Die Männer sind Maurice Hearne und Charlie Redmond aus dem irischen Süden, und sie haben ein paar Flyer drucken lassen, auf denen sie nach einem Mädchen suchen, Dilly Hearne, 23 Jahre alt, wahrscheinlich mit Dreadlocks, vielleicht mit Hund. Maurice, der Vater, hat sie seit drei Jahren nicht gesehen. Ob sie sie finden, soll hier nicht verraten werden. Ohnehin wird dem Leser rasch offenbar, dass diese Typen mehr als alles andere sich selber suchen. Ihre Vergangenheit und das, was sie zu dem gemacht hat, was sie heute sind.

Mit Drogengeschäften war viele Jahre lang viel Geld zu machen, sehr viel. Den verlebten Gestalten ist anzumerken, dass sie kaum einer Versuchung widerstanden. Geld, Frauen und der Konsum von Substanzen, die geeignet schienen, so manchem Tag „den Schmutz (zu) entziehen“. Kevin Barry lässt die Männer mit glaubwürdiger Sprache und wunderbaren Bildern „vom hohen Haufen ihrer Jahre“ herabblicken.
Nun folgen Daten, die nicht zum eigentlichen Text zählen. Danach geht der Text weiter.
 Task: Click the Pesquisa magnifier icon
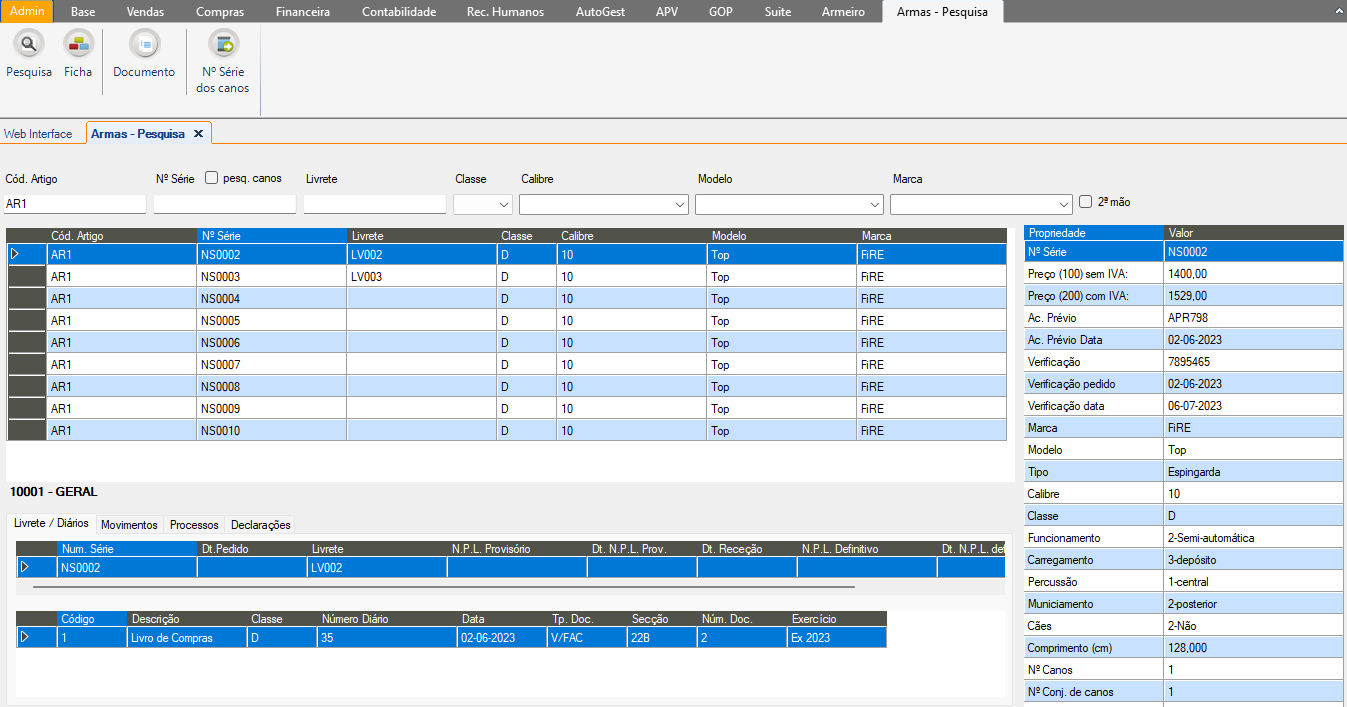click(x=28, y=44)
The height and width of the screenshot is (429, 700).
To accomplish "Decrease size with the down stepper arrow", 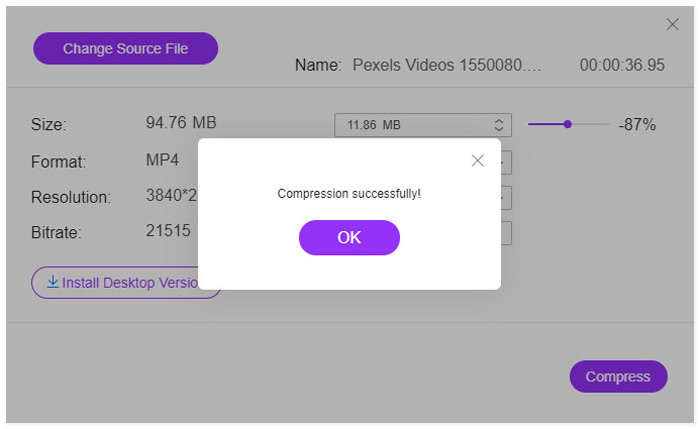I will click(499, 130).
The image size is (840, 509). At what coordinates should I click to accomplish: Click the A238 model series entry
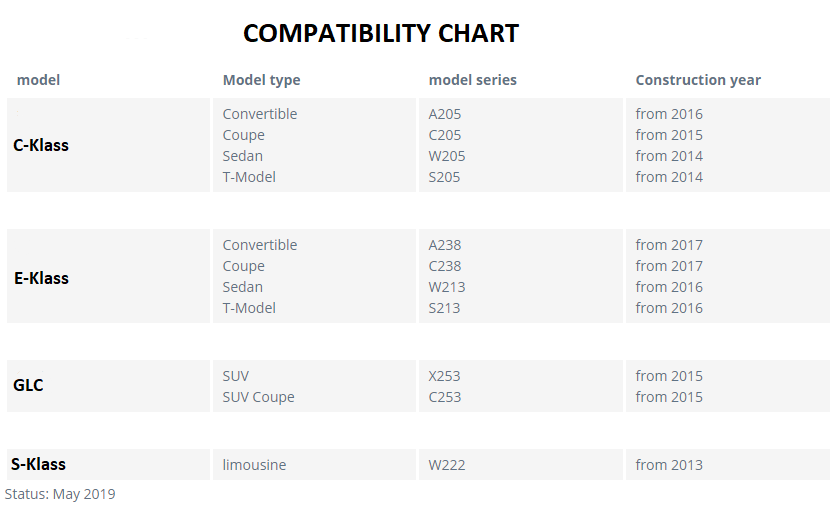point(445,245)
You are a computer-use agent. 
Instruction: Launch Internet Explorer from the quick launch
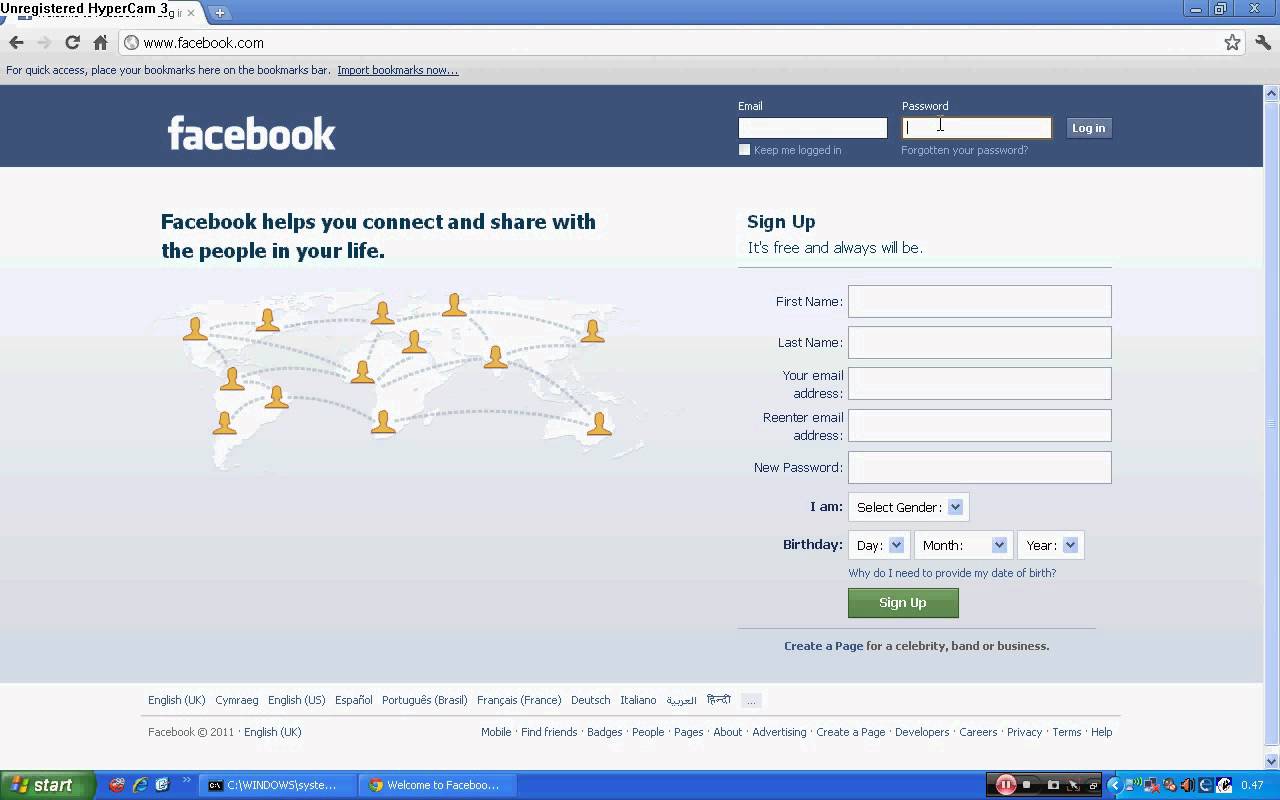coord(140,785)
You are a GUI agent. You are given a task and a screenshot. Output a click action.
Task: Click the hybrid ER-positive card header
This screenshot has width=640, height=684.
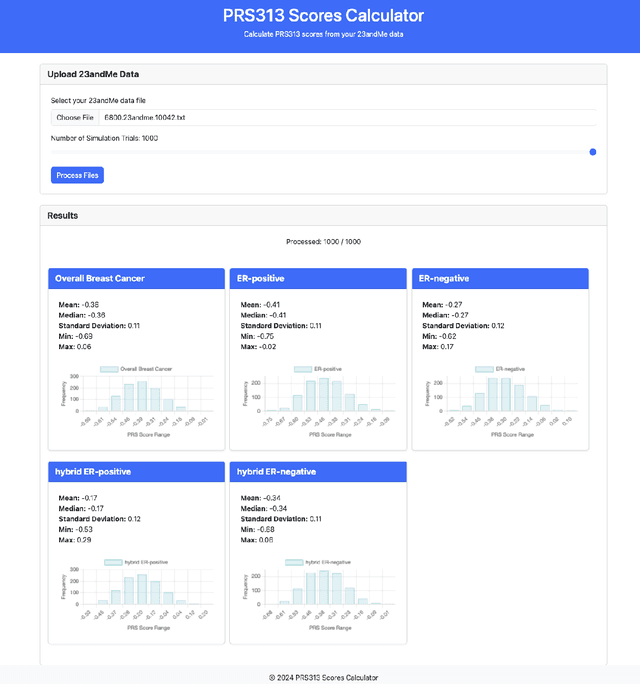(x=136, y=471)
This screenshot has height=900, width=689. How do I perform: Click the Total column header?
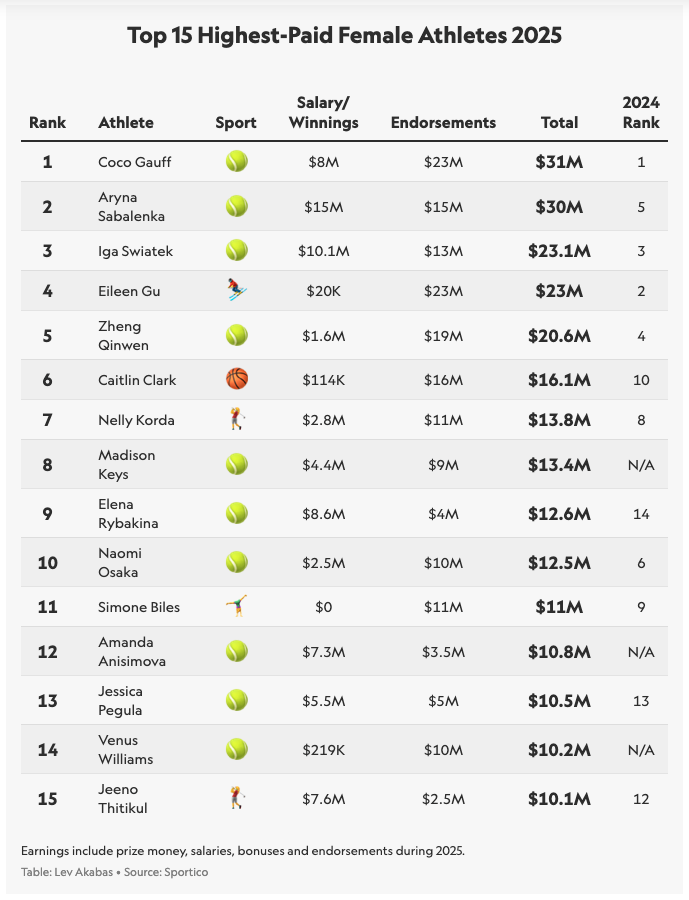tap(559, 123)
Ein Leben angefüllt und hohl

Der Autor, großartig ins Deutsche übersetzt von Thomas Überhoff, vermag eine Atmosphäre zu schaffen, die den Leser reinzieht in den Strudel der Erinnerungen. Immer wieder kehrte beim Lesen mein Blick zurück an Satzanfänge, weil die Worte einfach genial gewählt sind. Zum Beispiel: „Tränensäcke wie Grabhügel unter den Augen“ oder „Ein Espressobrühkopf sprudelt wie Gelächter“. Als Maurice einmal seinen Vater in der Klapse besucht (in der er später auch noch landen wird), schreibt Kevin Barry: „An der Wand hing eine gewaltige Uhr, die gnadenlos jeden Moment verlangsamte“.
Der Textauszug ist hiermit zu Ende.